Diversity, I am now thinking. Ordinarily a word so empty of content that everybody can sign on without agreeing to anything, but, in this case, doubtless a code for Kimberly Madison. Which Marc must realize and, obviously, Dahlia as well. My wife’s chances are better than I thought, better than Kimmer hoped … if we can just manage to keep the lid on everything else. An image of Jerry Nathanson drifts across my mind, and I stifle a surge of anger at my wife, less for
violating her vows than for taking such a risk with so much at stake.
“I’m sure the President will pick the person he thinks will be the best judge,” I say, even though no President in history has actually selected judges that way.
“I don’t know,” says Dahlia—but, then, of course, she thinks that Marc would be the best judge. Never mind that he has never practiced law a day in his life. “To tell you the truth, Tal, Marc has … not been himself.”
“I’m sorry, Dahlia.”
“This is not like him, missing his son’s party,” she continues. She somewhere lapsed from the interrogative mode into the confessional, but I am not sure when. She notices my distraction. “You remember, last Sunday? Mguel’s birthday?”
I do remember. I had to take Bentley to the party, because Kimmer, who had promised our son she would be there, had to fly to San Francisco on Sunday morning. My wife and I fought about that, as we fight about so many things. And I remember, too, that Marc was absent. Dahlia made excuses for him: he had to attend a conference in Miami, she said, something about Cardozo. I noticed even at the time that she did not seem particularly happy about it.

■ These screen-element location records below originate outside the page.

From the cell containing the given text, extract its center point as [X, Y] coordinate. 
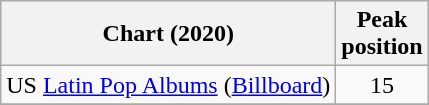
Peakposition [382, 34]
Chart (2020) [168, 34]
US Latin Pop Albums (Billboard) [168, 85]
15 [382, 85]
Extract the (x, y) coordinate from the center of the cell holding the provided text.  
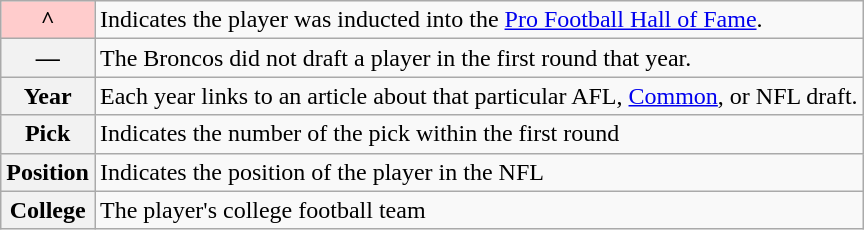
— (48, 58)
Pick (48, 134)
The player's college football team (478, 210)
^ (48, 20)
College (48, 210)
Each year links to an article about that particular AFL, Common, or NFL draft. (478, 96)
Position (48, 172)
Year (48, 96)
Indicates the position of the player in the NFL (478, 172)
Indicates the player was inducted into the Pro Football Hall of Fame. (478, 20)
Indicates the number of the pick within the first round (478, 134)
The Broncos did not draft a player in the first round that year. (478, 58)
Identify which cell holds the provided text, then report its [X, Y] central coordinate. 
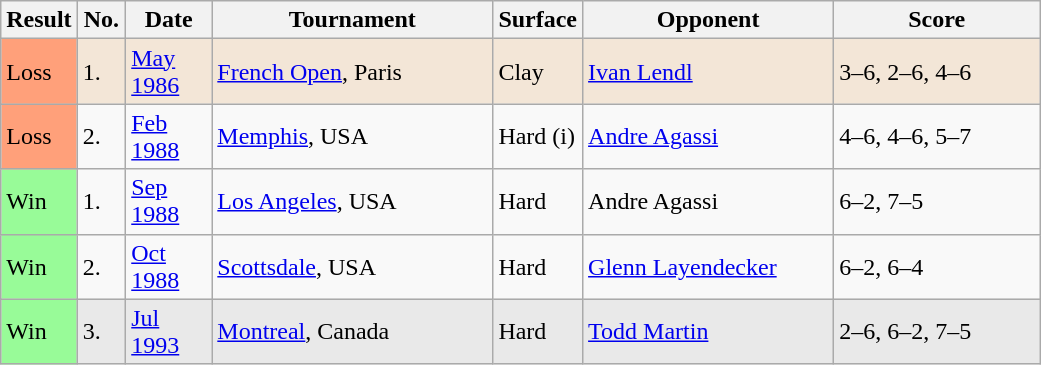
Opponent [708, 20]
Score [937, 20]
4–6, 4–6, 5–7 [937, 136]
3–6, 2–6, 4–6 [937, 72]
Jul 1993 [169, 332]
May 1986 [169, 72]
Memphis, USA [352, 136]
Feb 1988 [169, 136]
Sep 1988 [169, 202]
Todd Martin [708, 332]
Surface [538, 20]
Hard (i) [538, 136]
2–6, 6–2, 7–5 [937, 332]
Date [169, 20]
3. [102, 332]
Oct 1988 [169, 266]
Scottsdale, USA [352, 266]
Ivan Lendl [708, 72]
Los Angeles, USA [352, 202]
No. [102, 20]
French Open, Paris [352, 72]
Clay [538, 72]
6–2, 7–5 [937, 202]
6–2, 6–4 [937, 266]
Result [39, 20]
Glenn Layendecker [708, 266]
Tournament [352, 20]
Montreal, Canada [352, 332]
Identify which cell holds the provided text, then report its (X, Y) central coordinate. 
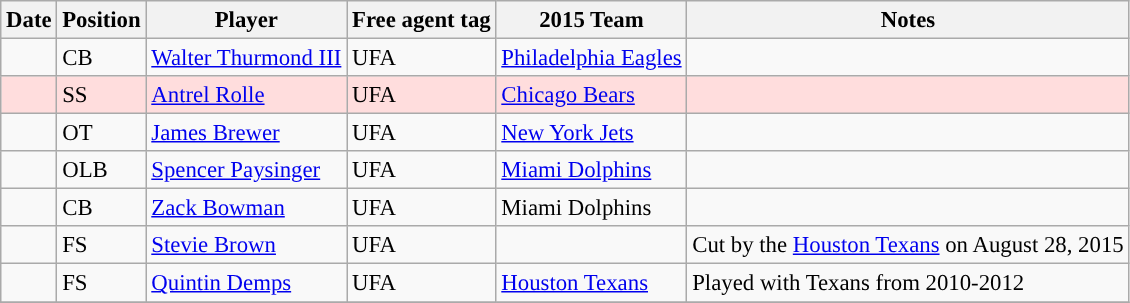
Notes (908, 20)
OLB (102, 170)
James Brewer (246, 133)
Antrel Rolle (246, 95)
Date (29, 20)
Philadelphia Eagles (592, 58)
Houston Texans (592, 283)
Quintin Demps (246, 283)
Cut by the Houston Texans on August 28, 2015 (908, 245)
Stevie Brown (246, 245)
OT (102, 133)
Chicago Bears (592, 95)
Played with Texans from 2010-2012 (908, 283)
Player (246, 20)
Spencer Paysinger (246, 170)
Zack Bowman (246, 208)
Position (102, 20)
SS (102, 95)
Walter Thurmond III (246, 58)
New York Jets (592, 133)
Free agent tag (422, 20)
2015 Team (592, 20)
Provide the (x, y) coordinate of the cell's center where the given text is located.  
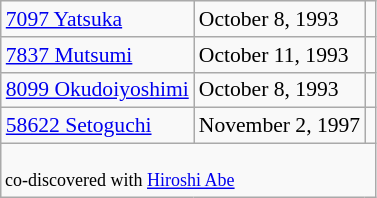
7097 Yatsuka (98, 19)
8099 Okudoiyoshimi (98, 90)
co-discovered with Hiroshi Abe (188, 171)
58622 Setoguchi (98, 126)
7837 Mutsumi (98, 55)
October 11, 1993 (280, 55)
November 2, 1997 (280, 126)
Find where the given text appears and provide that cell's center as (x, y) coordinate. 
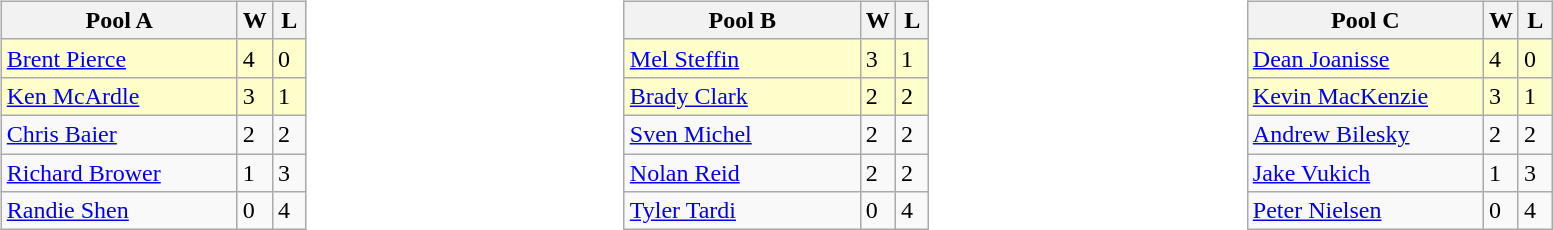
Sven Michel (742, 134)
Mel Steffin (742, 58)
Pool A (119, 20)
Chris Baier (119, 134)
Dean Joanisse (1365, 58)
Tyler Tardi (742, 211)
Pool B (742, 20)
Peter Nielsen (1365, 211)
Pool C (1365, 20)
Kevin MacKenzie (1365, 96)
Ken McArdle (119, 96)
Brady Clark (742, 96)
Randie Shen (119, 211)
Brent Pierce (119, 58)
Jake Vukich (1365, 173)
Andrew Bilesky (1365, 134)
Nolan Reid (742, 173)
Richard Brower (119, 173)
Return the [X, Y] coordinate for the center point of the cell that contains the specified text.  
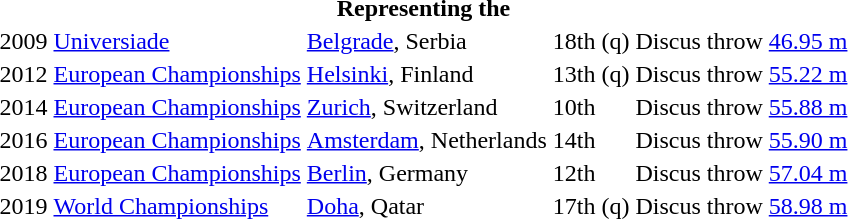
Belgrade, Serbia [426, 41]
Zurich, Switzerland [426, 107]
14th [591, 140]
Universiade [177, 41]
12th [591, 173]
Helsinki, Finland [426, 74]
Amsterdam, Netherlands [426, 140]
Berlin, Germany [426, 173]
18th (q) [591, 41]
10th [591, 107]
13th (q) [591, 74]
Find where the given text appears and provide that cell's center as [X, Y] coordinate. 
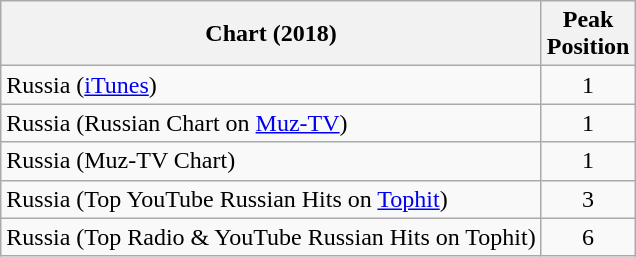
Russia (Russian Chart on Muz-TV) [271, 123]
Russia (Top Radio & YouTube Russian Hits on Tophit) [271, 237]
Russia (Muz-TV Chart) [271, 161]
Chart (2018) [271, 34]
PeakPosition [588, 34]
Russia (iTunes) [271, 85]
3 [588, 199]
Russia (Top YouTube Russian Hits on Tophit) [271, 199]
6 [588, 237]
Provide the [x, y] coordinate of the cell's center where the given text is located.  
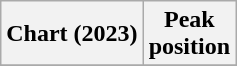
Chart (2023) [72, 34]
Peakposition [189, 34]
Return the [X, Y] coordinate for the center point of the cell that contains the specified text.  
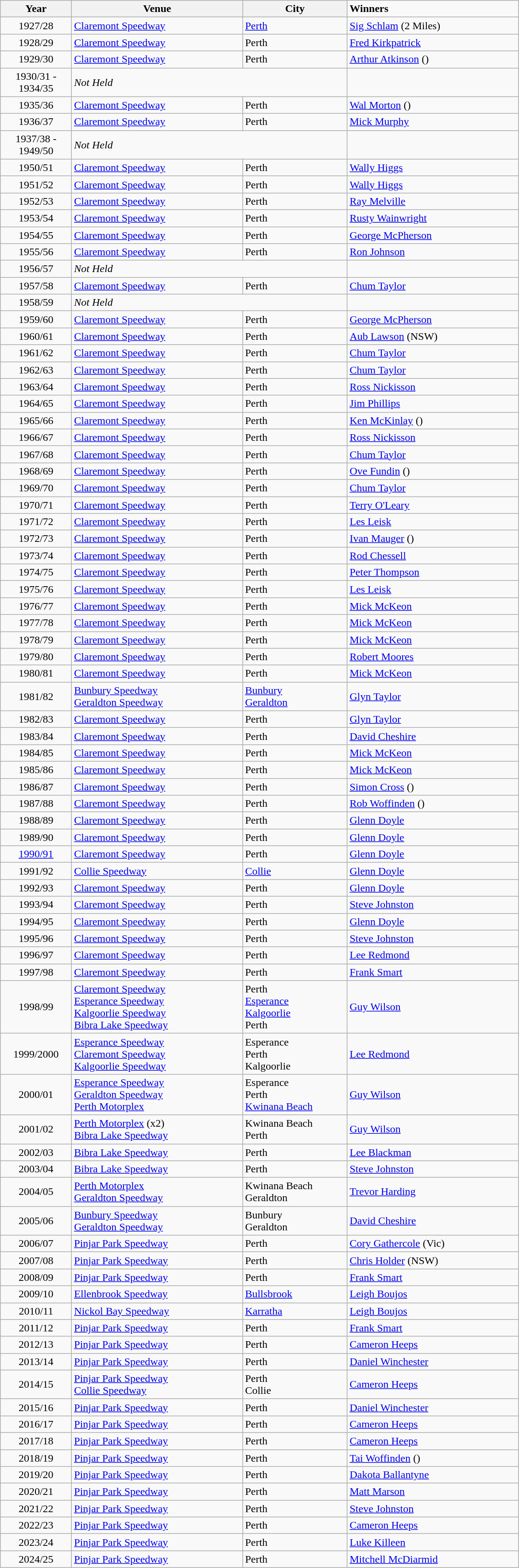
Matt Marson [433, 1491]
1973/74 [36, 555]
1974/75 [36, 572]
2019/20 [36, 1474]
1986/87 [36, 786]
Ron Johnson [433, 252]
1994/95 [36, 921]
Mitchell McDiarmid [433, 1558]
Lee Blackman [433, 1152]
1930/31 - 1934/35 [36, 82]
2011/12 [36, 1327]
1937/38 - 1949/50 [36, 144]
2017/18 [36, 1440]
Dakota Ballantyne [433, 1474]
Rod Chessell [433, 555]
Ove Fundin () [433, 471]
1987/88 [36, 803]
Nickol Bay Speedway [157, 1310]
2002/03 [36, 1152]
Pinjar Park SpeedwayCollie Speedway [157, 1383]
Perth MotorplexGeraldton Speedway [157, 1191]
2012/13 [36, 1344]
2016/17 [36, 1423]
Kwinana BeachPerth [295, 1128]
1997/98 [36, 972]
1927/28 [36, 26]
Venue [157, 9]
1959/60 [36, 319]
Claremont SpeedwayEsperance SpeedwayKalgoorlie SpeedwayBibra Lake Speedway [157, 1006]
Bullsbrook [295, 1294]
1957/58 [36, 286]
2010/11 [36, 1310]
Sig Schlam (2 Miles) [433, 26]
1989/90 [36, 837]
1977/78 [36, 623]
1978/79 [36, 639]
1962/63 [36, 370]
Ken McKinlay () [433, 420]
2008/09 [36, 1277]
Ivan Mauger () [433, 538]
Wal Morton () [433, 105]
1971/72 [36, 522]
1991/92 [36, 871]
2000/01 [36, 1094]
Aub Lawson (NSW) [433, 336]
Esperance SpeedwayClaremont SpeedwayKalgoorlie Speedway [157, 1053]
1960/61 [36, 336]
Terry O'Leary [433, 504]
2015/16 [36, 1406]
2020/21 [36, 1491]
1964/65 [36, 403]
Collie Speedway [157, 871]
Year [36, 9]
Perth Motorplex (x2)Bibra Lake Speedway [157, 1128]
Winners [433, 9]
1976/77 [36, 606]
1952/53 [36, 201]
2022/23 [36, 1525]
1996/97 [36, 955]
2009/10 [36, 1294]
1979/80 [36, 656]
1950/51 [36, 167]
EsperancePerthKalgoorlie [295, 1053]
EsperancePerthKwinana Beach [295, 1094]
1928/29 [36, 43]
Jim Phillips [433, 403]
Collie [295, 871]
1967/68 [36, 454]
2001/02 [36, 1128]
2014/15 [36, 1383]
2021/22 [36, 1508]
2005/06 [36, 1220]
1982/83 [36, 719]
2004/05 [36, 1191]
1970/71 [36, 504]
Robert Moores [433, 656]
PerthEsperanceKalgoorliePerth [295, 1006]
1956/57 [36, 269]
Karratha [295, 1310]
1985/86 [36, 769]
1975/76 [36, 589]
Luke Killeen [433, 1542]
1929/30 [36, 59]
Arthur Atkinson () [433, 59]
Ray Melville [433, 201]
Mick Murphy [433, 122]
1999/2000 [36, 1053]
2007/08 [36, 1260]
1992/93 [36, 887]
Esperance SpeedwayGeraldton SpeedwayPerth Motorplex [157, 1094]
1936/37 [36, 122]
1966/67 [36, 437]
2018/19 [36, 1457]
PerthCollie [295, 1383]
1980/81 [36, 673]
1958/59 [36, 302]
1969/70 [36, 488]
Rusty Wainwright [433, 218]
2006/07 [36, 1243]
1935/36 [36, 105]
1988/89 [36, 820]
1983/84 [36, 736]
1993/94 [36, 904]
Rob Woffinden () [433, 803]
Trevor Harding [433, 1191]
1965/66 [36, 420]
1951/52 [36, 184]
Peter Thompson [433, 572]
2024/25 [36, 1558]
1998/99 [36, 1006]
1963/64 [36, 387]
2013/14 [36, 1361]
2003/04 [36, 1169]
2023/24 [36, 1542]
1968/69 [36, 471]
Tai Woffinden () [433, 1457]
1981/82 [36, 696]
1990/91 [36, 854]
Fred Kirkpatrick [433, 43]
Kwinana BeachGeraldton [295, 1191]
1972/73 [36, 538]
Ellenbrook Speedway [157, 1294]
1953/54 [36, 218]
1954/55 [36, 235]
City [295, 9]
1984/85 [36, 752]
1961/62 [36, 353]
Simon Cross () [433, 786]
1955/56 [36, 252]
1995/96 [36, 938]
Chris Holder (NSW) [433, 1260]
Cory Gathercole (Vic) [433, 1243]
Provide the (x, y) coordinate of the cell's center where the given text is located.  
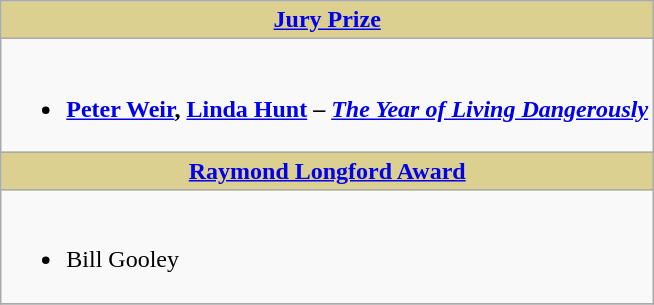
Peter Weir, Linda Hunt – The Year of Living Dangerously (328, 96)
Bill Gooley (328, 246)
Raymond Longford Award (328, 171)
Jury Prize (328, 20)
Detect which cell encompasses the target text, then output its (x, y) center coordinate. 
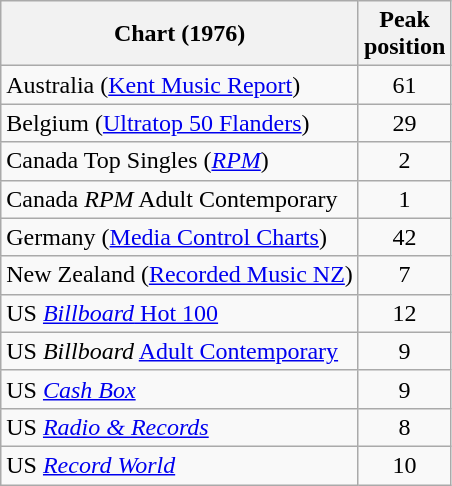
1 (404, 199)
Chart (1976) (180, 34)
10 (404, 465)
Belgium (Ultratop 50 Flanders) (180, 123)
Peakposition (404, 34)
Germany (Media Control Charts) (180, 237)
2 (404, 161)
US Radio & Records (180, 427)
Canada RPM Adult Contemporary (180, 199)
US Record World (180, 465)
New Zealand (Recorded Music NZ) (180, 275)
8 (404, 427)
29 (404, 123)
61 (404, 85)
US Billboard Hot 100 (180, 313)
7 (404, 275)
US Billboard Adult Contemporary (180, 351)
12 (404, 313)
Canada Top Singles (RPM) (180, 161)
42 (404, 237)
Australia (Kent Music Report) (180, 85)
US Cash Box (180, 389)
Return the (x, y) coordinate for the center point of the cell that contains the specified text.  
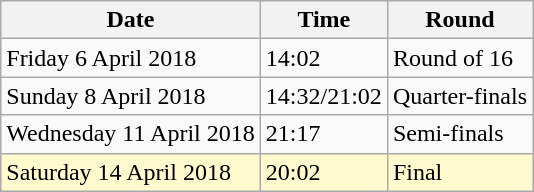
Final (460, 172)
Sunday 8 April 2018 (131, 96)
Round (460, 20)
Semi-finals (460, 134)
14:32/21:02 (324, 96)
Time (324, 20)
Quarter-finals (460, 96)
Saturday 14 April 2018 (131, 172)
Round of 16 (460, 58)
20:02 (324, 172)
21:17 (324, 134)
Wednesday 11 April 2018 (131, 134)
14:02 (324, 58)
Friday 6 April 2018 (131, 58)
Date (131, 20)
Output the (X, Y) coordinate of the center of the cell containing the given text.  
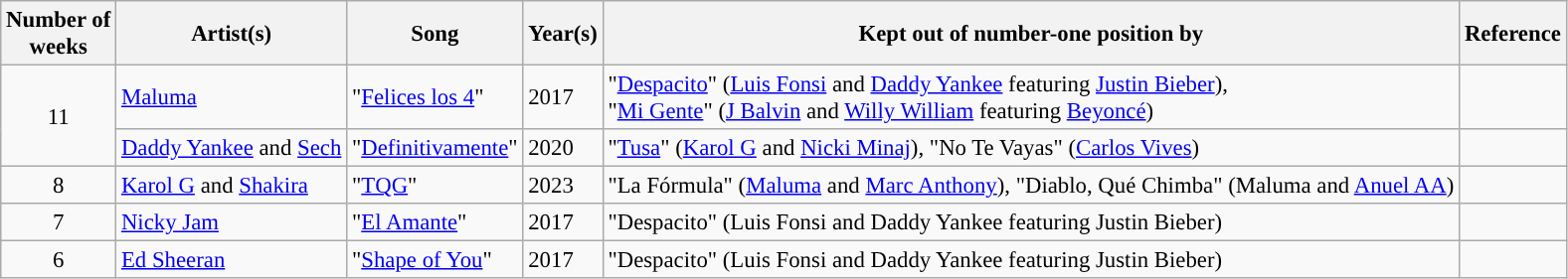
Kept out of number-one position by (1031, 34)
"Tusa" (Karol G and Nicki Minaj), "No Te Vayas" (Carlos Vives) (1031, 148)
"TQG" (436, 186)
11 (59, 116)
Song (436, 34)
Nicky Jam (232, 223)
Year(s) (563, 34)
8 (59, 186)
Ed Sheeran (232, 261)
2023 (563, 186)
"Definitivamente" (436, 148)
Artist(s) (232, 34)
6 (59, 261)
Maluma (232, 97)
Number of weeks (59, 34)
"La Fórmula" (Maluma and Marc Anthony), "Diablo, Qué Chimba" (Maluma and Anuel AA) (1031, 186)
2020 (563, 148)
Daddy Yankee and Sech (232, 148)
7 (59, 223)
"Felices los 4" (436, 97)
"Shape of You" (436, 261)
"El Amante" (436, 223)
Karol G and Shakira (232, 186)
Reference (1513, 34)
"Despacito" (Luis Fonsi and Daddy Yankee featuring Justin Bieber),"Mi Gente" (J Balvin and Willy William featuring Beyoncé) (1031, 97)
Search for the cell housing the specified text and yield its [X, Y] center coordinate. 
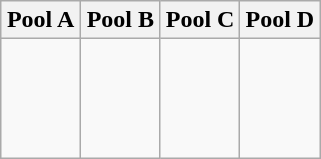
Pool B [120, 20]
Pool C [200, 20]
Pool D [280, 20]
Pool A [41, 20]
Capture the cell that displays the provided text and extract its (x, y) central coordinate. 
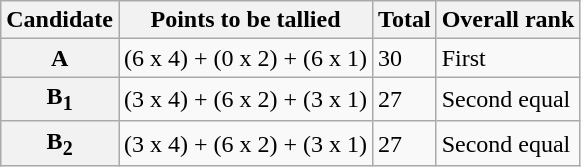
Total (405, 20)
B2 (60, 143)
Overall rank (508, 20)
B1 (60, 99)
(6 x 4) + (0 x 2) + (6 x 1) (245, 58)
Points to be tallied (245, 20)
Candidate (60, 20)
First (508, 58)
30 (405, 58)
A (60, 58)
Return the [X, Y] coordinate for the center point of the cell that contains the specified text.  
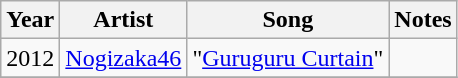
Artist [124, 20]
2012 [30, 58]
Song [288, 20]
Notes [423, 20]
Nogizaka46 [124, 58]
"Guruguru Curtain" [288, 58]
Year [30, 20]
Output the [x, y] coordinate of the center of the cell containing the given text.  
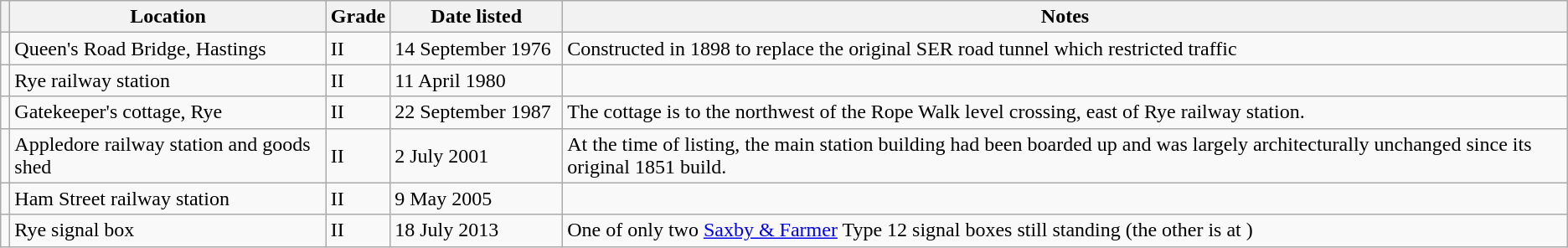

“I’m sorry.” Just something to say.
Dahlia gazes at the dying brown carpet. Tears glisten in her dark eyes. “Usually Marc is so loving. With me and with Miguelito. But now the tension …” She shakes her head once more. “He has grown short-tempered. He will not talk to me.”
I do not know what has prompted Dahlia to open this window on the private life of the Hadley family, but it is not a burden I want to bear. Unfortunately, I continue to take refuge in inanities: “It’s a tough time for everybody,” I disclose.
Dahlia is hardly listening. “You are lucky, Tal. Kimberly is young. If it does not happen for her this time, there is another time. But so much in Marc’s life has not been what he hoped it would. All the writing he has not … managed to complete. I worry about what will happen to him if this position goes to somebody else. I’m scared for him.”